9

62.3K 3.6K 10.5K
                                    

Hayatım boyunca, şımartılmaya bir şekilde alışmıştım. Annem ve babamdan gerekli ilgiyi görememiştim. Onlar hep çok yoğundular benim için. Ama babannem beni fazlasıyla sevgiye boğmuştu. Bu konuda açlık hissetmemiştim. Okulda da; görünüşümün bir şekilde ortalamanın üstünde olmasından dolayı, ilginin arkası kesilmemişti. Hiçbirini umursamamış, yüz vermemiş, kendi güvenli alanıma dahil etmemiştim. Jimin dışında. O zaten benden izin almamış, paldur küldür dalmıştı hayatıma. Neyse.

Kısaca şımartılmaya, ilgiye alışık olduğumu anlatmaya çalışıyorum. Ama Jungkook, alışkanlıklarımın çok ötesindeydi. Onunla olan her şey ilkti. Bir kere, onun hayatına ben girmiştim. Her ne kadar, uygulama yüzünden olsa da, sonuç olarak bunları başlatan bendim. Ve kendimi durduramıyordum. O verdikçe dahasını istiyordum. Her anlamda.
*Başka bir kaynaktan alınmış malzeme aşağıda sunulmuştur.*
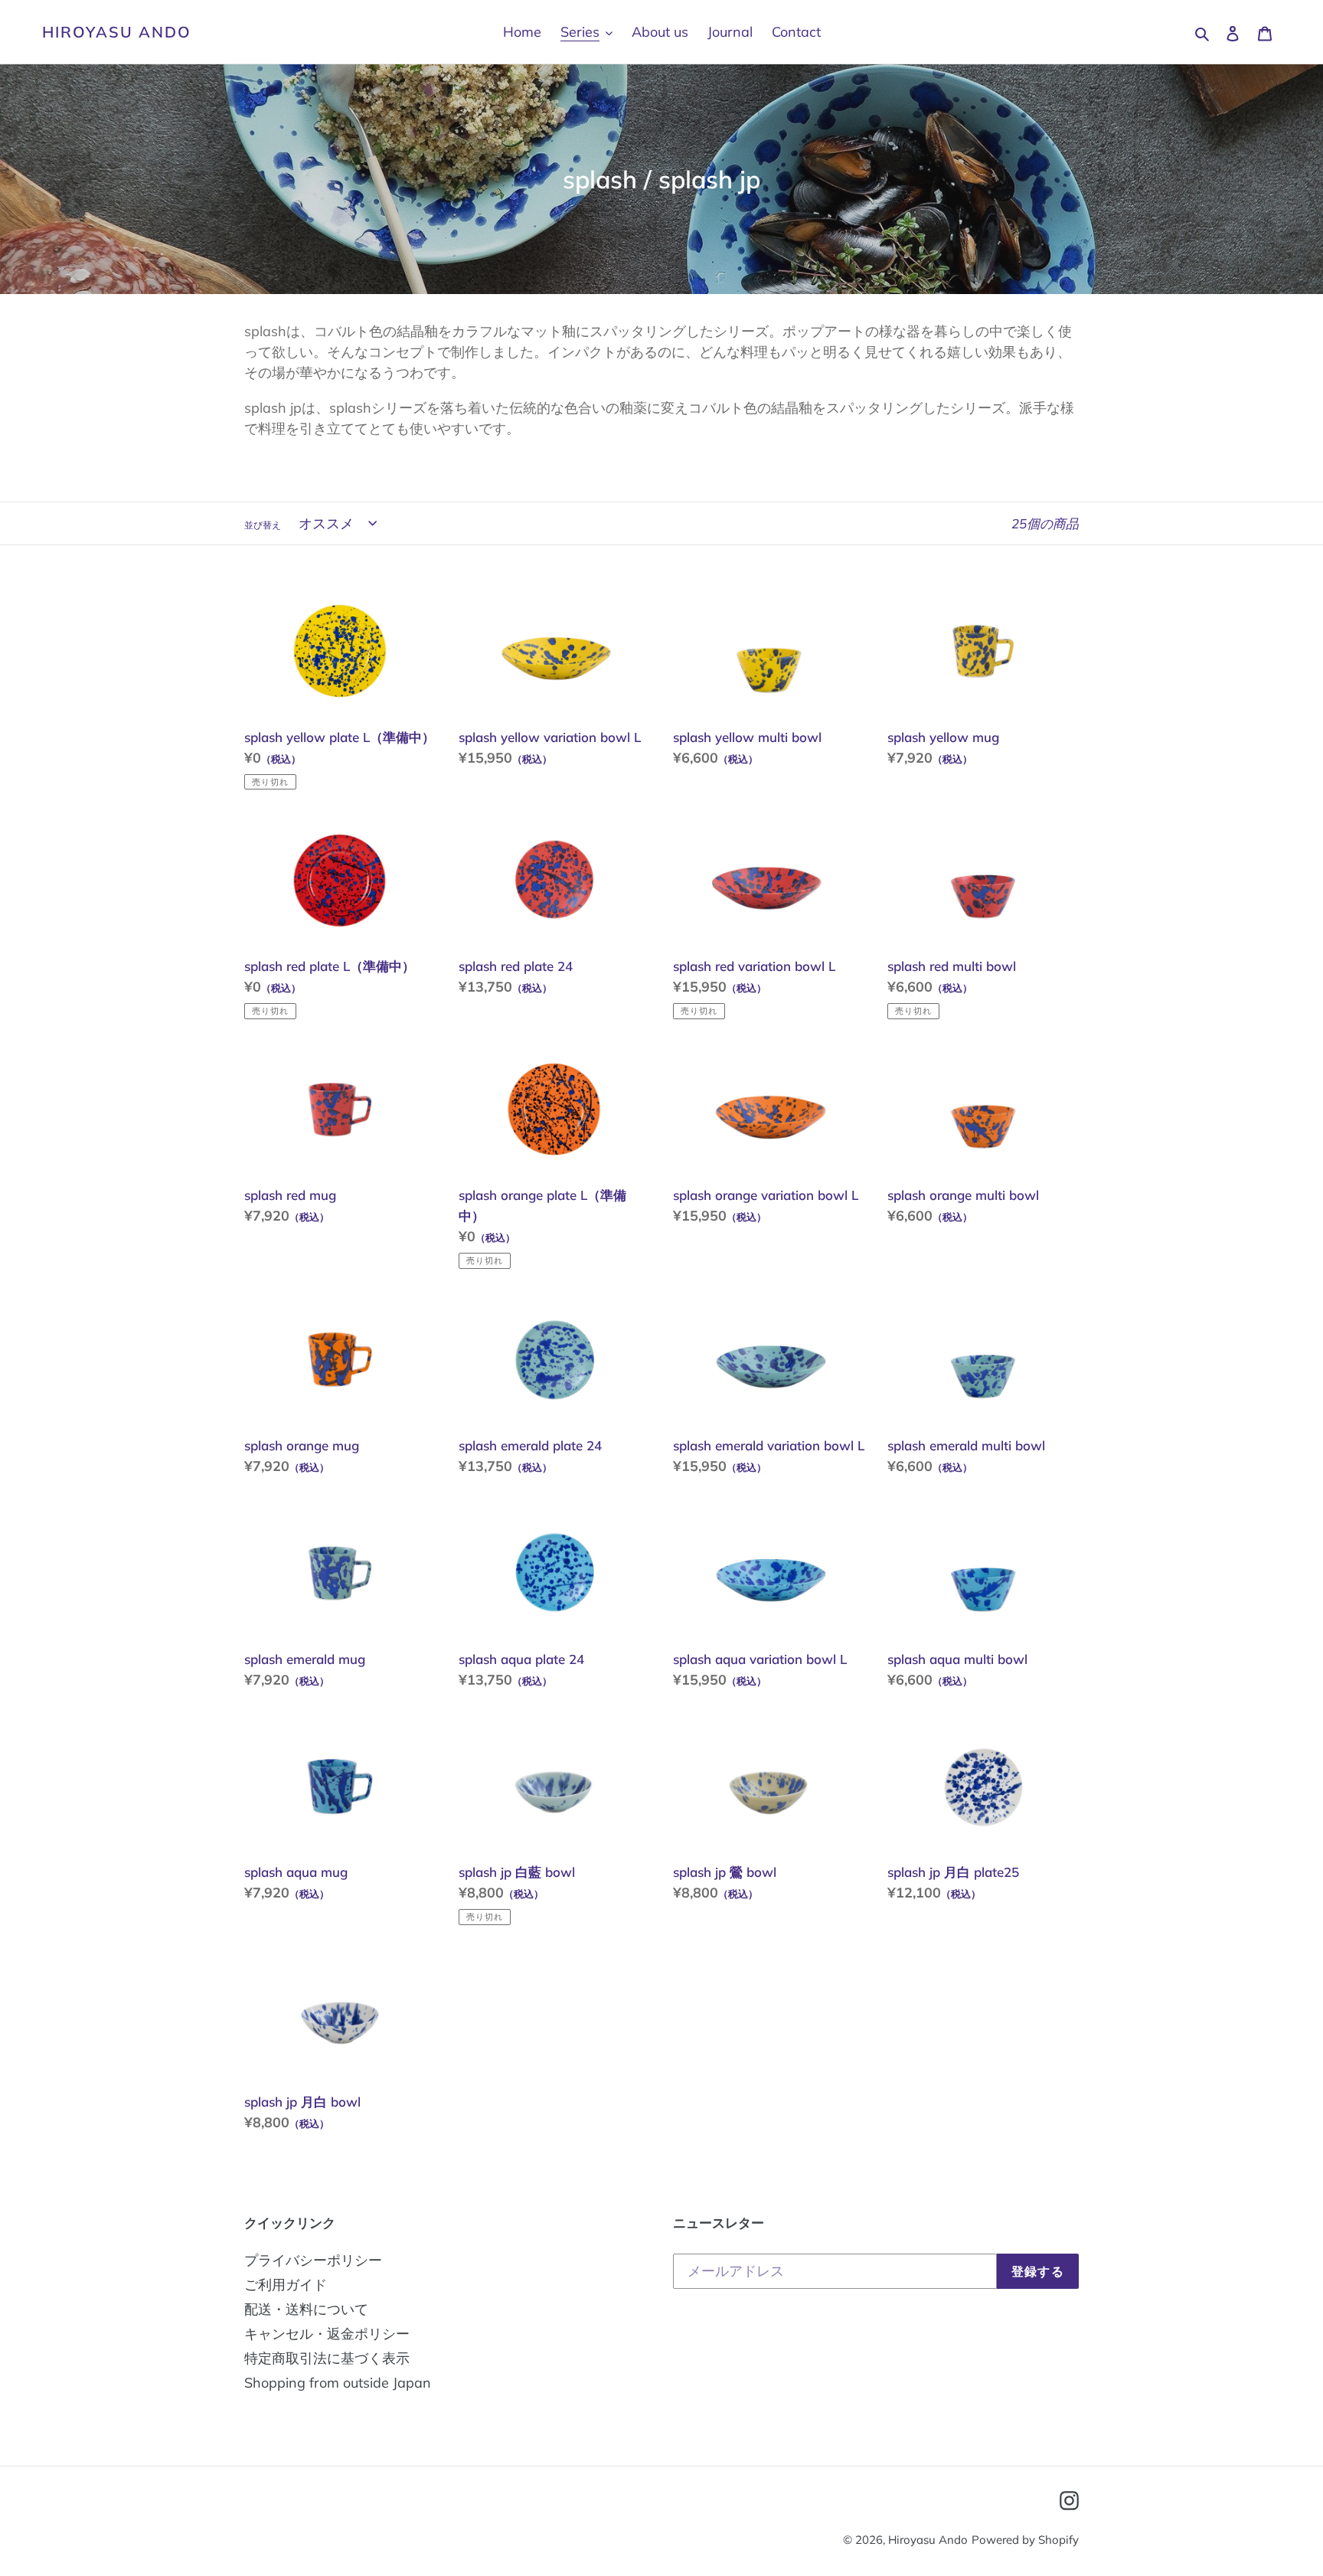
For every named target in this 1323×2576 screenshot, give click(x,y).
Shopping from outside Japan (337, 2382)
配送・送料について (306, 2309)
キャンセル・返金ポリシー (327, 2333)
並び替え (262, 525)
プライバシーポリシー (313, 2260)
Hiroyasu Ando (116, 32)
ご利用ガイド (285, 2284)
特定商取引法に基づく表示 (327, 2358)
Film izlerken bile, kendimi frenleyemiyordum. Beni bacaklarının arasına oturtmuş; elini bacaklarımda ve kasıklarımda gezdirip usul usul okşarken nasıl etkilenmeden durabilirdim zaten? Sürekli kendimi geriye doğru itip, belimi erkekliğine bastırıyordum. Ama hemen, bacağımın iç kısmına şaplağını indirip, uslu durmamı söylüyordu. Keşke biraz da, kendisi uslu durabilseydi.

"Öğlen ne yemek istersin?" Sonunda terler döktüğüm ve sürekli erekte hale geldiğim film izleme seansı bitmişti. O da etkileniyordu, ama kendini çok iyi tutuyordu. Üst kattan inerken, elimi saran parmaklarını hafifçe sıkıp, sorusunu yineledi.

"Eve gitmem gerekiyor artık."

"Neden?" dedi, bana dönüp. Neden mi? Ne saçma bir soruydu. Ama ona göre de, benim eve gitmem saçmaydı galiba. Çünkü anlamamış gibi bana bakıyordu.

"Çünkü, evim orası?" dedim, gözlerimi kısıp. Elini beline atıp, beni kendisine doğru çekti. Burnumu çenesine sürttüğümde, eğilip dudaklarıma öpücüğünü bıraktı. Bakışları dikkatlice yüzümde gezinirken; "Jimin merak ediyordur." diye ekledim. Anında tek kaşını kaldırıp, geri çekildi.

Kıskanıyordu. Gözlerini kaçırıp, dilini yanağının içine bastırdı. Kıskanıyordu! Gülmemek için dudaklarımı birbirine bastırıp, kafamı göğüsüne bastırdım. 29 yaşında koca adamın, kıskançlığını belli etmemek için önümde kıvranmasını izlemek hoşuma gidiyordu açıkçası.

"Hemen mi gitmelisin?" Belimdeki elini içime sokup, sırtımda gezdirdi parmaklarını. Dokunduğu yerler alev alev yanıyordu, resmen. Kafamı sallayıp onaylayacakken, telefonunun çalmasıyla geri çekildim. "Bir saniye, güzelim."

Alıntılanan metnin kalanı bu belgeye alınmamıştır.